E quando não houver mais?

E quando não houver mais?

‘Só se pode vencer a natureza obedecendo-lhe’ (Francis Bacon).

Em um mundo multifacetado hostilizamos cotidianamente o essencial à nossa sobrevivência – os recursos naturais. O psicólogo social Daniel Gilbert da Universidade de Harvard explica em um artigo publicado na revista Nature (‘Buried by bad decisions’ – Enterrado por más decisões) que possuímos cérebros otimizados para buscar comida e parceiros na savana africana, mas não tão bons para estimar consequências de longo prazo ou o impacto do consumo excessivo de recursos (Gilbert, 2011). Somos “pré-programados” para tomar decisões baseadas em necessidades de curto prazo.

Já pensaram no dia em que chegarmos ao ponto de ‘quando não houver mais’?

Quando não houver mais recursos naturais para extrairmos do solo, da flora, da fauna e da atmosfera? Recursos simples como o ferro, matéria prima utilizada na construção civil, automotiva, medicamentosa e qualquer coisa que neste instante você está utilizando. Recursos cuja flora imensa em sua diversidade e utilidade que preenche uma gama de necessidades básicas como o alimento em forma de frutas, grãos, o uso do remédio para sua dor de cabeça causada pelo estresse do cotidiano de uma vida corrida e em busca do mais e mais. Como bem poetizado por Érico Veríssimo, um dos escritores mais populares do século XX - “O objetivo do consumidor não é possuir coisas, mas consumir cada vez mais e mais a fim de que com isso possa compensar o seu vácuo interior, a sua passividade, a sua solidão, o seu tédio e a sua ansiedade.”

Recursos da fauna amplamente dizimada sem o menor pudor e criando rótulos, estigmas e tabus que vão desde o uso afrodisíaco como chifres de rinocerontes, passando pelos souvenirs de mãos de gorilas para cinzeiros, cabeças de tigres, leões e muitos outros para ornamentar sua sala de visita, glândulas de veados para composição do perfume que usa, e até a elegante pele de tigre asiático para ser o vestuário da mulher cheia de adornos por fora e oca por dentro.

Recursos como o oxigênio, do qual tanto necessitamos em nossas trocas gasosas para que tão somente nos mantenha vivos.

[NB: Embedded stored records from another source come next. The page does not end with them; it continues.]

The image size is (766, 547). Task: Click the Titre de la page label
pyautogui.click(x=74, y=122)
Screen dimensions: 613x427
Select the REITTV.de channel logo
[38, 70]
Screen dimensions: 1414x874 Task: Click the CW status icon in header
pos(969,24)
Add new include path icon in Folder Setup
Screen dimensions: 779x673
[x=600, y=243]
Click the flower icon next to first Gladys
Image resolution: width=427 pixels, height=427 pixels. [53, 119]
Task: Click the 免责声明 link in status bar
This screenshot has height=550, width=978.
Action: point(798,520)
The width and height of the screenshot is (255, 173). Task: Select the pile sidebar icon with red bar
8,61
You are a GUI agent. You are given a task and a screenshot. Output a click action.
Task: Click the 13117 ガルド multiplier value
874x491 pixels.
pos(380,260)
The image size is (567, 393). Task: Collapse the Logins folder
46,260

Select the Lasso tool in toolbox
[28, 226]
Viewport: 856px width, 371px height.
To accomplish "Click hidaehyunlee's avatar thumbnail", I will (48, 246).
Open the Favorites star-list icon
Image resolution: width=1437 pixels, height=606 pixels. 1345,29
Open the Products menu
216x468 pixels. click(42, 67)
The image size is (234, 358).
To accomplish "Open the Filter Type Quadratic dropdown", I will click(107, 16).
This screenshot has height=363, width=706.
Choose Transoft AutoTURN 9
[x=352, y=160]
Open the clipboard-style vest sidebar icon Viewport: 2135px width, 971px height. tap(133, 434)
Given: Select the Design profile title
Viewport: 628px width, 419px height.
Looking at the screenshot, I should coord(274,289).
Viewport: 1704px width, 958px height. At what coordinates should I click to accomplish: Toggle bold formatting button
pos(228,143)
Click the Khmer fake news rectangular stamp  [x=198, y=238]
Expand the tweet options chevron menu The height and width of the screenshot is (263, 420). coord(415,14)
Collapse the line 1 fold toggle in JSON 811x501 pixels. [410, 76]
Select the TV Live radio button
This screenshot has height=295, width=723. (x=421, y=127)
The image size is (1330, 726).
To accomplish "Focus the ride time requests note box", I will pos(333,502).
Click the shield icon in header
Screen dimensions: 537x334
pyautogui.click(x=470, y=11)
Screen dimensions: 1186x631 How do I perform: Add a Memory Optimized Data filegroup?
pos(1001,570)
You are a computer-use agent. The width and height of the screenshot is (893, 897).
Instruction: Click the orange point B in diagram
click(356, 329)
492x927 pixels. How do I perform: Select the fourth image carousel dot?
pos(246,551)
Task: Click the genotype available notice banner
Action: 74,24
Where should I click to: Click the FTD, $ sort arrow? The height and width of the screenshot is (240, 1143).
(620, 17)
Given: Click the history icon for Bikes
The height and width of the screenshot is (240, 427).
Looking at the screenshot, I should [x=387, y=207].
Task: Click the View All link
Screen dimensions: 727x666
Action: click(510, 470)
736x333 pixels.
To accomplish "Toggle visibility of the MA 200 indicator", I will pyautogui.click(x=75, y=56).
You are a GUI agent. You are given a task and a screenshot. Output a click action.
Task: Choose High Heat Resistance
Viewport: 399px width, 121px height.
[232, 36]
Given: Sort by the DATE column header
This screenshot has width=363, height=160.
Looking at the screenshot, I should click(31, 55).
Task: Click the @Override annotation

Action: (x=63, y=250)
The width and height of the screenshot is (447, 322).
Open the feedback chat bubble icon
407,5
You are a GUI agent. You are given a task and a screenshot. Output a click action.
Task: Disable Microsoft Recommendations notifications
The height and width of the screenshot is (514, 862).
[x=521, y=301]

A simplicidade da água que cai nos verões e primaveras preenchendo nossos olhares com a exuberância da vitalidade da natureza, esta mesma água condicionada em caixas, lagos, lagoas, reservatórios e rios, nos dão sustento alimentar básico e determinam um ciclo dentro da complexa cadeia produtiva e de consumo.

Pois bem, já pensaram ‘E quando não houver mais?’ 

Impressiona a capacidade do homem em produzir, formar, criar e conquistar até o inimaginável, todavia, a proporção é equivalente a sua falta de percepção nas alterações simples, mas, importantes ao seu redor.

Nossa flora se perde em corredores limitados por estradas ou pastagem de gado, nossa fauna declina ao ponto de conhecermos representantes apenas em livros e documentos anteriores a sua extinção, assim como o ar que respiramos, em tempos mais difíceis que já enfrentamos e continuamos a enfrentá-los estarão condicionados em prateleiras de supermercados como itens de primeira necessidade, já com nossa límpida e líquida água - esta, estará em cilindros de hidrogênio também como gás na mesma prateleira do oxigênio no supermercado de sua preferência. Todavia, como seres racionais e dotados de inteligência, entre estes dois cilindros (oxigênio/hidrogênio) terá um manual de instrução para que você aprenda como fazer a reação química e compor as duas partes de hidrogênio para a parte de oxigênio, já que você pode e tem a competência para isso e esta competência parece mais simples que ser parceiro com a natureza gratuita ao seu redor.

Quando não houver mais, provavelmente não precisará de mais nada já que a extinção é gradiente favorável.

Este texto foi escrito em parceria com o Dr. Márcio Rogério Penha, Biólogo, do Departamento de Psicobiologia da FFCLRP-USP com quem tive a honra de dividir a sala de aula nos tempos da faculdade.